Applying the Filters to Price Data
Figure 3 shows scientifically what the filters will do to price data. The ordinary average will tend to weigh the information similarly at all frequencies, and removes some noise at all frequencies. However, the Pascal will keep all information at low frequencies, and remove more signal and noise as the frequency increases.
Past the frequency of X = .31, computer precision is limited to -300 dB, so it not able to display how much the filter is capable of removing. But we can visually extrapolate the graph to guess how it might look. The extrapolation suggests that the pascal filter is powerful for removing noise in a stock price prediction algorithm.
The Result: Noise Free Data
Figure 4 and Figure 5 compare the original data and the filtered data. Naturally, the original data contains lots of noisy jiggles. However, data filtered by averaging tends to track an “average” path. Of course, some noise still remains in the signal. We can see that data filtered by Pascal creates a new smooth signal with significantly reduced noise.
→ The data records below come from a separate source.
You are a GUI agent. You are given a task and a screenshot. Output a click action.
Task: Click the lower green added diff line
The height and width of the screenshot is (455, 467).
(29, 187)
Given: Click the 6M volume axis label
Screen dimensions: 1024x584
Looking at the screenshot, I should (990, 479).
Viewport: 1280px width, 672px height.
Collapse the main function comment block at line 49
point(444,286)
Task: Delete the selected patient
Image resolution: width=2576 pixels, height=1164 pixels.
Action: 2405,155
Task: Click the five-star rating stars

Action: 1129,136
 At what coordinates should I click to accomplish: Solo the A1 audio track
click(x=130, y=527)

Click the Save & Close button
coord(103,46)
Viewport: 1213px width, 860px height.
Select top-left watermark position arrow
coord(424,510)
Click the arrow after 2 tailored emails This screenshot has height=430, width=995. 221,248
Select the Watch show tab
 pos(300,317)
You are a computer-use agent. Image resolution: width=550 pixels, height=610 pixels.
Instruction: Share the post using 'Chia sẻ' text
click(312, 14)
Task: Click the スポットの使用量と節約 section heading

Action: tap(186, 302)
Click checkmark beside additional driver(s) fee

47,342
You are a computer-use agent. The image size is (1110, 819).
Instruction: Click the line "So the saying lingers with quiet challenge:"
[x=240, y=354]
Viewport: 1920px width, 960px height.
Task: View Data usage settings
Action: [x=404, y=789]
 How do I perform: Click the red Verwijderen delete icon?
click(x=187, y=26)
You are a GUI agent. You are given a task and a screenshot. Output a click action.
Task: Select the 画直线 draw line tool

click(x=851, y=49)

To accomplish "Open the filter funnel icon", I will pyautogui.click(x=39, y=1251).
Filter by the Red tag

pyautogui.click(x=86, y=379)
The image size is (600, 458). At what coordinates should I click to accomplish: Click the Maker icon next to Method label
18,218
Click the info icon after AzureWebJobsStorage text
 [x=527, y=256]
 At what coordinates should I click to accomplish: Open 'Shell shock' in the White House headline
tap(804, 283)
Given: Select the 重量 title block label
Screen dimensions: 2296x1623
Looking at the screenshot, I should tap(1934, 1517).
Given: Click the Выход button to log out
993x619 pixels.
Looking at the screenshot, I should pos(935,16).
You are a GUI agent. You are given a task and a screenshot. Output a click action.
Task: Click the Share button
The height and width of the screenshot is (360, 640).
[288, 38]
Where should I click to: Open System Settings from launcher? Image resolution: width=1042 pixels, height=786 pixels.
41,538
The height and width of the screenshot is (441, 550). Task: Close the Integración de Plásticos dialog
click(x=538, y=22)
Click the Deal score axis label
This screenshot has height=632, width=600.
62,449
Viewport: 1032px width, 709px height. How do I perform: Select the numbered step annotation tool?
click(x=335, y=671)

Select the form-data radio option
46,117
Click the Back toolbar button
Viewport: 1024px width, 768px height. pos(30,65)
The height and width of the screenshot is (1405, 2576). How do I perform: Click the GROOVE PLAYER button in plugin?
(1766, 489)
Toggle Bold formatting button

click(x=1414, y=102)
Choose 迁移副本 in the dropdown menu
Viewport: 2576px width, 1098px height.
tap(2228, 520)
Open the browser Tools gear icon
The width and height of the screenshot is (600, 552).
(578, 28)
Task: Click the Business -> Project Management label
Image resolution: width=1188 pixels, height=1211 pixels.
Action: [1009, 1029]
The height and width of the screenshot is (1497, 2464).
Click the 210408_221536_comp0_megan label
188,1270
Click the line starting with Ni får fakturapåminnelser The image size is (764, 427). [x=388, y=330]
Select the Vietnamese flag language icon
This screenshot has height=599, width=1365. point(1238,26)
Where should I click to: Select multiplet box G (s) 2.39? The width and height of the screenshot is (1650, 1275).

Conclusion: The Importance of Noise Removal for Stock Price Prediction Algorithms
Even if you do not follow all the math, the two filter examples emphasize the importance of removal of noise, in order to obtain more information about the true signal buried within the noise. We want to remove the noise because the noise distracts us away from the truth, and thus the ability to predict.
A large body of books and papers cover the subject of Digital Signal Processing – how to design filters. However, most of these references tend to lean toward certain formalized subject areas. While this formal background is helpful, the arena of stock and index prices has special characteristics. For example, the stock market has impulsive crowd dynamics and chaotic effects. These characteristics require that filter designs be based on first principles, with little connection to stochastic theory.
Summing up, whenever a system does not have visible inputs (such as stock price data), option B is to look at the data itself for clues. Typically, first you remove the noise in some scientific way. Then, physics principles and DSP can be used to reveal dynamic movements.